In the late 1930s, Ri was a soldier in Kim Il Sung's United Army, which was a partisan unit. He fought for Korea's independence from Japan alongside Kim Il Sung in World War II. Ri served in the 88th Sniper Brigade with Kim Il Sung, Kim Chol-man and other first-generation North Korean politicians. During the outbreak of the Korean War, Ri Ul-sol was responsible for the care of Kim Jong Il and Kim Kyong-hui, the children of Kim Il Sung. It is said that Ri assumed the position of surrogate father to Kim Jong Il, the future North Korean leader.

He was promoted through the North Korean military system, earning the following ranks:

| Rank/position | Date promoted | Unit |
|---|---|---|
| Regiment Commanding Officer | August 1948 | (unknown regiment) |
| Chief of Staff | July 1950 | 4th Division, Korean People's Army |
| Commanding Officer | April 1951 | 3rd Regiment, 15th Division, Korean People's Army |
| Major General | March 1957 | Korean People's Army |
| Division Commander | March 1957 | (unknown division) |
| Lieutenant General | October 1962 | Korean People's Army |
| Commanding Officer | October 1962 | 5th Army Corps, Korean People's Army |
| Commanding Officer | March 1968 | 1st Army Corps, Korean People's Army |
| Colonel General | February 1972 | Korean People's Army |
| General | April 1985 | Korean People's Army |
| Vice Marshal | April 1992 | Korean People's Army |
| Marshal | October 1995 | Korean People's Army |
| Commanding Officer | February 1996 | Guard Command, Korean People's Army |

He was one of only a handful to have been promoted to the rank of Marshal, the second highest North Korean military rank. (The others are or were Kim Jong Il, O Jin-u, Choe Kwang, Kim Jong Un, Kim Yong-chun, Hyon Chol-hae, Ri Pyong-chol and Pak Jong-chon). His full title was Marshal of the Korean People's Army. In his other major position, Commander of the Guard (1996–2003), he was responsible for guarding the top North Korean officials, including Kim Jong Il and his family.

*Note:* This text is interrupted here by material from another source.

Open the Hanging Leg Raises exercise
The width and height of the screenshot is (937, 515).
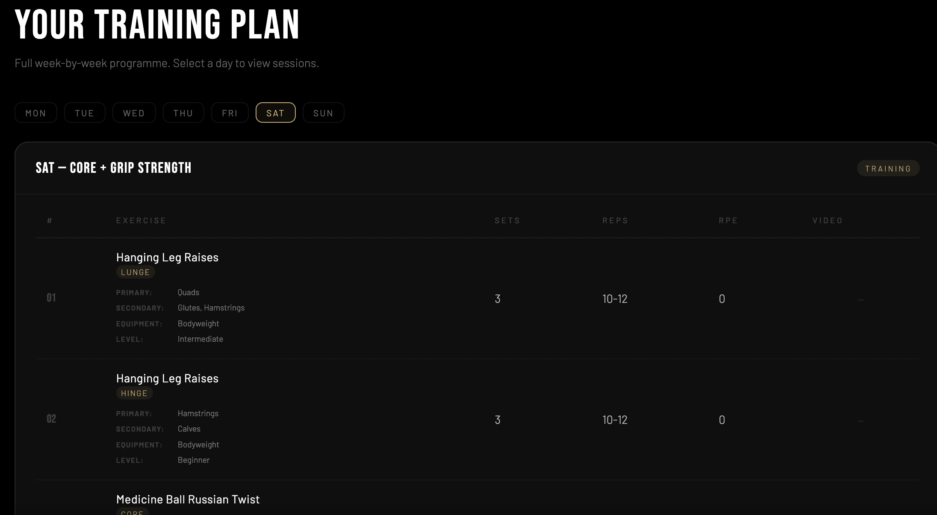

The Guard Command is one of the few military positions which show little turnover, as Ri managed to hold onto his position from 1984 to 2003. Furthermore, Ri Ul-sol became a member of the Central Military Commission of the WPK in October 1980, and a member of the National Defence Commission in May 1990.

==Political career==
Ri was a deputy delegate to the 3rd, 8th, 9th, 10th, 11th and 12th Supreme People's Assemblies. In the 10th SPA, he represented Electoral District 583, and in the 12th SPA, he represented Electoral District 1. He was also a member of the Central Committee of the Workers' Party of Korea in November 1970.

He was part of the Funeral Committees for both Kim Il Sung and O Jin-u. The funeral committees are often seen as an indicator of de facto power.

Politically, Ri Ul-sol was one of the last surviving members of the first generation of North Korean leadership. He was seen as an ultraconservative. He retired from most of his positions in 2003 during a reshuffle and was subsequently not considered to be a major player in North Korean politics.

==Awards==
Ri Ul-sol was the recipient of various awards, including the Order of Kim Il Sung, Hero of Labour and Order of the National Flag (1st class). He was twice awarded the title of the Hero of the DPRK.

==Death==
Ri Ul-sol died of lung cancer on 7 November 2015. His funeral committee consisted of 169 members, with Kim Jong Un as chairman.